Only Maria Eichhorn, a geriatric nurse who voluntarily looks after the prisoners in the correctional facility , believes in his purification and has even got engaged to the prisoner. She had also tried to arrange a conversation between Leonie König and her fiancé so that they could talk. She also delivers a letter from the detainee for this.

During the investigation, Leonie and her mother are soon suspected of having something to do with the murder of their tormentor. Daughter and mother also suspect each other, but do not dare to speak to each other. When Mrs. König watches her daughter disappear into the bushes of the garden with a spade, she later looks for it and finds a pistol . Then she calls Maria Eichhorn and asks her to be allowed to go to her fiancé's bedside with her daughter in order to be able to deal with the past. Once there, however, she pulls out the gun and fires twice at the bed.

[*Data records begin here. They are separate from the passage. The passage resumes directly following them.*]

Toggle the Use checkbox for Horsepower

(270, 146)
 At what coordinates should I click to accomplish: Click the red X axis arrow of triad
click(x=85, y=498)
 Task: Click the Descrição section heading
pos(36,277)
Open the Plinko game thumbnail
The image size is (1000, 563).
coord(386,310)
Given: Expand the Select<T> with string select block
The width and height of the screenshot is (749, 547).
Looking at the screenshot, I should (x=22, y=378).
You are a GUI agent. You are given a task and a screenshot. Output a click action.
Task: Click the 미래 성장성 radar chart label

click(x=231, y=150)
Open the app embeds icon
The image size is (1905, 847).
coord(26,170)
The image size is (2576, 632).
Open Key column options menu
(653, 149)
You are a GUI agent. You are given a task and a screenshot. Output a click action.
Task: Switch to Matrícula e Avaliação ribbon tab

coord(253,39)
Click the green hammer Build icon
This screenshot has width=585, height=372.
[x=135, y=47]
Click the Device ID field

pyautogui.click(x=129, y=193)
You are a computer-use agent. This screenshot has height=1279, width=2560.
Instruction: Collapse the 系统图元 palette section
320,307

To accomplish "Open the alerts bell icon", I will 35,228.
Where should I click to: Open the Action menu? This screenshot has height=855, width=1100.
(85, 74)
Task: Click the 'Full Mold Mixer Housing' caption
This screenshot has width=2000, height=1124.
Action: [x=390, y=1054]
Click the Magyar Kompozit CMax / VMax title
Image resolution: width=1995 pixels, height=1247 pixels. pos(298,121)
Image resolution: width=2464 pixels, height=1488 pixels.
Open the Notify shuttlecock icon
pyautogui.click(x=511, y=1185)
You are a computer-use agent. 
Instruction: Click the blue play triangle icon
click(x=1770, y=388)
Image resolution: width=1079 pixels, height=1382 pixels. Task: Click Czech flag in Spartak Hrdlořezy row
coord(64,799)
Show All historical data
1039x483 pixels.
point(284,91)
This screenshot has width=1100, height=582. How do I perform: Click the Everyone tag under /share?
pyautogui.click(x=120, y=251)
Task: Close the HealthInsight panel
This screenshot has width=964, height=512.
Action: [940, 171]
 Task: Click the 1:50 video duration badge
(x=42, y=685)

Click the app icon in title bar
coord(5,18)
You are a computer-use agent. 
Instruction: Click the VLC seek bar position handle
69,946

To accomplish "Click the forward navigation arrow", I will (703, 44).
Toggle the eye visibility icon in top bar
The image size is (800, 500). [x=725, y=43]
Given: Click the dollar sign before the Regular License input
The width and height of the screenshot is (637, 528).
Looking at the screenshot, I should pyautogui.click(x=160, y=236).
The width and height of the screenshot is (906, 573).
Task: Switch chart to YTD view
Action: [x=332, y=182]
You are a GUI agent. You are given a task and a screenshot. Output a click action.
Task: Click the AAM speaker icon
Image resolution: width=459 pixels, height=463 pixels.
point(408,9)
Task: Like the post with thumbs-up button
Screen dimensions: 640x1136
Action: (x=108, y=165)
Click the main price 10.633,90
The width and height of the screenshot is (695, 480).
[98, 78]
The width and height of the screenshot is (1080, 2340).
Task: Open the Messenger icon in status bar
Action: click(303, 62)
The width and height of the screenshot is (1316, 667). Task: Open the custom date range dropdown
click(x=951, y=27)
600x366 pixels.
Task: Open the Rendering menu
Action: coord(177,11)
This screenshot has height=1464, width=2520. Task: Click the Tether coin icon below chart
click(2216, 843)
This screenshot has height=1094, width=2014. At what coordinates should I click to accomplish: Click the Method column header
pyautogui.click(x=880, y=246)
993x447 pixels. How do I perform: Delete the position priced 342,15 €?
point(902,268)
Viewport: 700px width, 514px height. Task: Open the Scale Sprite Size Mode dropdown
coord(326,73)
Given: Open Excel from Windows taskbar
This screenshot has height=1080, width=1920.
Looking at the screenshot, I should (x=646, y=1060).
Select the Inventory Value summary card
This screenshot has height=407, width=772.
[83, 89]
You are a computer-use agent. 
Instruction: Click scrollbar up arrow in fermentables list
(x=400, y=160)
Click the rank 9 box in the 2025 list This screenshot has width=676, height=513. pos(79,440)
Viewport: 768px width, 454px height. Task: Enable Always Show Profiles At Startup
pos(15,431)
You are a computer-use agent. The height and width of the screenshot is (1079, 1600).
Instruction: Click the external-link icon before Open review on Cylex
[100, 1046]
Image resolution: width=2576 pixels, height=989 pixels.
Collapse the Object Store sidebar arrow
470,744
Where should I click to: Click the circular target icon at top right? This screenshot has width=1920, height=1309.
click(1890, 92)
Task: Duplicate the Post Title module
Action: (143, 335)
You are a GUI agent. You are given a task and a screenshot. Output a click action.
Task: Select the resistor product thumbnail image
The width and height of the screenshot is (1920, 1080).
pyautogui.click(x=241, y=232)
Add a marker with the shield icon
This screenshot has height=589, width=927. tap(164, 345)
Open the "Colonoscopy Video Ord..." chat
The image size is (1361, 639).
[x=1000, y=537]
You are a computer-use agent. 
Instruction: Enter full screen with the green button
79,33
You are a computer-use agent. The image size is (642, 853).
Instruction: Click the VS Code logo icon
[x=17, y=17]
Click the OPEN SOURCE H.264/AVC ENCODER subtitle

During her subsequent interrogation, Ms. König confessed to the murder in the cemetery and the new attempted murder in the hospital. When examining the weapon, however, it quickly becomes clear that the two assassinations were different weapons and that the confession was therefore a lie. It turns out that Mrs. König thought her daughter Leonie had shot in the cemetery and wanted to take the blame on herself. She deliberately missed at the bedside, it should only appear as if she wanted to kill him. In addition, the investigators learn of the content of the letter to Leonie and also that Maria Eichhorn knew of the perverse content.

Blum and Perlmann then want to confront Maria Eichhorn and find out that she is in possession of a gun that was deposited with her uncle in the old people's home. This, it seems, used to molest his underage niece. They find her in the cemetery, talking to the widow of the official Neumann. She confesses to the murder of her husband, but asserts that she did not want to kill him, but her fiancé, because he only used her to be released from prison and to be able to approach Leonie again. She then wants to shoot herself, but is overwhelmed by Mrs. Neumann.

background

The film deals a lot with the fact that victims should try to forgive their tormentors in order to be able to continue a normal life. This motif is repeated in Leonie König and Matthias Hecht as in Maria Eichhorn and her uncle and also at the end when Maria Eichhorn asks Frau Neumann to forgive her for the murder of her husband. Reference is also made to the first case of Blum. In the episode Land of Cockaigne , Blum's husband is murdered. The perpetrator tries to contact her and to speak to her.